[Stored records]
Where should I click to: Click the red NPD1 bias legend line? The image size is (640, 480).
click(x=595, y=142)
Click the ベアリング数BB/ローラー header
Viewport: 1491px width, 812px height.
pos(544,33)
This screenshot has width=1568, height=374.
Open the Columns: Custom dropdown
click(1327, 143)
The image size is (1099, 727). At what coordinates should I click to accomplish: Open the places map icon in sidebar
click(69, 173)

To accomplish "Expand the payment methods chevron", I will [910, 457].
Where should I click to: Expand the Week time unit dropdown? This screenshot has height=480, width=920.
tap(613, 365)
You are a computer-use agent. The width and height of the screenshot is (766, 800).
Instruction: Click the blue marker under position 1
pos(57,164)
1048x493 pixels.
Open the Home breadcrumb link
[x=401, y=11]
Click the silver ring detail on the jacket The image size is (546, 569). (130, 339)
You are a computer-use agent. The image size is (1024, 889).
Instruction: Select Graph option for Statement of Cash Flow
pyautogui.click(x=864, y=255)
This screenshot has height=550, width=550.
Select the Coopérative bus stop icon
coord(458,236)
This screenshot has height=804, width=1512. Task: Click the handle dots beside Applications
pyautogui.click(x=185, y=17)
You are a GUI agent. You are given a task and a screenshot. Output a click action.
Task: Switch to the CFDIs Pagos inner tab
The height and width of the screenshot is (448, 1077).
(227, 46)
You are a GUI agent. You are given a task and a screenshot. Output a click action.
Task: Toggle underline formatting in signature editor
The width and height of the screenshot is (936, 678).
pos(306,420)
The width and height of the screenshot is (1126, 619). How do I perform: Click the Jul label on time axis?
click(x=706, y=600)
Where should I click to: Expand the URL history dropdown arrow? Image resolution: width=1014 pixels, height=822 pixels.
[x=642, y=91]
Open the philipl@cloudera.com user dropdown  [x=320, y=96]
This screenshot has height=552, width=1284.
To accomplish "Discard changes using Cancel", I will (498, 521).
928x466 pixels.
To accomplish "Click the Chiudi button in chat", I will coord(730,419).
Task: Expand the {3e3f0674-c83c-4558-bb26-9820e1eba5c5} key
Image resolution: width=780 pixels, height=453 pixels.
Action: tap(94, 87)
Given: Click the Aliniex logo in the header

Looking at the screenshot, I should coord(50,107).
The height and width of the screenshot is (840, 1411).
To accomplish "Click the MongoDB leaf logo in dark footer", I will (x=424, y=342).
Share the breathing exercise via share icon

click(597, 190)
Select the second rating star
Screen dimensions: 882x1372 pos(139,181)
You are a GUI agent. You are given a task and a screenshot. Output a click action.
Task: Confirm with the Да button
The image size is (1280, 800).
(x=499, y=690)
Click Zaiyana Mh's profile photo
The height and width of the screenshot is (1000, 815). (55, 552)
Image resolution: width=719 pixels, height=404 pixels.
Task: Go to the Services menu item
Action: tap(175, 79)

Exercise aim
Word for word, set down all the lines above.

Output for this exercise
Where should I click to: Click the red NPD1 bias legend line? The image size is (640, 480).
click(x=595, y=142)
Click the ベアリング数BB/ローラー header
Viewport: 1491px width, 812px height.
pos(544,33)
This screenshot has width=1568, height=374.
Open the Columns: Custom dropdown
click(1327, 143)
The image size is (1099, 727). At what coordinates should I click to accomplish: Open the places map icon in sidebar
click(69, 173)

To accomplish "Expand the payment methods chevron", I will [910, 457].
Where should I click to: Expand the Week time unit dropdown? This screenshot has height=480, width=920.
tap(613, 365)
You are a computer-use agent. The width and height of the screenshot is (766, 800).
Instruction: Click the blue marker under position 1
pos(57,164)
1048x493 pixels.
Open the Home breadcrumb link
[x=401, y=11]
Click the silver ring detail on the jacket The image size is (546, 569). (130, 339)
You are a computer-use agent. The image size is (1024, 889).
Instruction: Select Graph option for Statement of Cash Flow
pyautogui.click(x=864, y=255)
This screenshot has height=550, width=550.
Select the Coopérative bus stop icon
coord(458,236)
This screenshot has height=804, width=1512. Task: Click the handle dots beside Applications
pyautogui.click(x=185, y=17)
You are a GUI agent. You are given a task and a screenshot. Output a click action.
Task: Switch to the CFDIs Pagos inner tab
The height and width of the screenshot is (448, 1077).
(227, 46)
You are a GUI agent. You are given a task and a screenshot. Output a click action.
Task: Toggle underline formatting in signature editor
The width and height of the screenshot is (936, 678).
pos(306,420)
The width and height of the screenshot is (1126, 619). How do I perform: Click the Jul label on time axis?
click(x=706, y=600)
Where should I click to: Expand the URL history dropdown arrow? Image resolution: width=1014 pixels, height=822 pixels.
[x=642, y=91]
Open the philipl@cloudera.com user dropdown  [x=320, y=96]
This screenshot has height=552, width=1284.
To accomplish "Discard changes using Cancel", I will (498, 521).
928x466 pixels.
To accomplish "Click the Chiudi button in chat", I will coord(730,419).
Task: Expand the {3e3f0674-c83c-4558-bb26-9820e1eba5c5} key
Image resolution: width=780 pixels, height=453 pixels.
Action: tap(94, 87)
Given: Click the Aliniex logo in the header

Looking at the screenshot, I should coord(50,107).
The height and width of the screenshot is (840, 1411).
To accomplish "Click the MongoDB leaf logo in dark footer", I will (x=424, y=342).
Share the breathing exercise via share icon

click(597, 190)
Select the second rating star
Screen dimensions: 882x1372 pos(139,181)
You are a GUI agent. You are given a task and a screenshot. Output a click action.
Task: Confirm with the Да button
The image size is (1280, 800).
(x=499, y=690)
Click Zaiyana Mh's profile photo
The height and width of the screenshot is (1000, 815). (55, 552)
Image resolution: width=719 pixels, height=404 pixels.
Task: Go to the Services menu item
Action: tap(175, 79)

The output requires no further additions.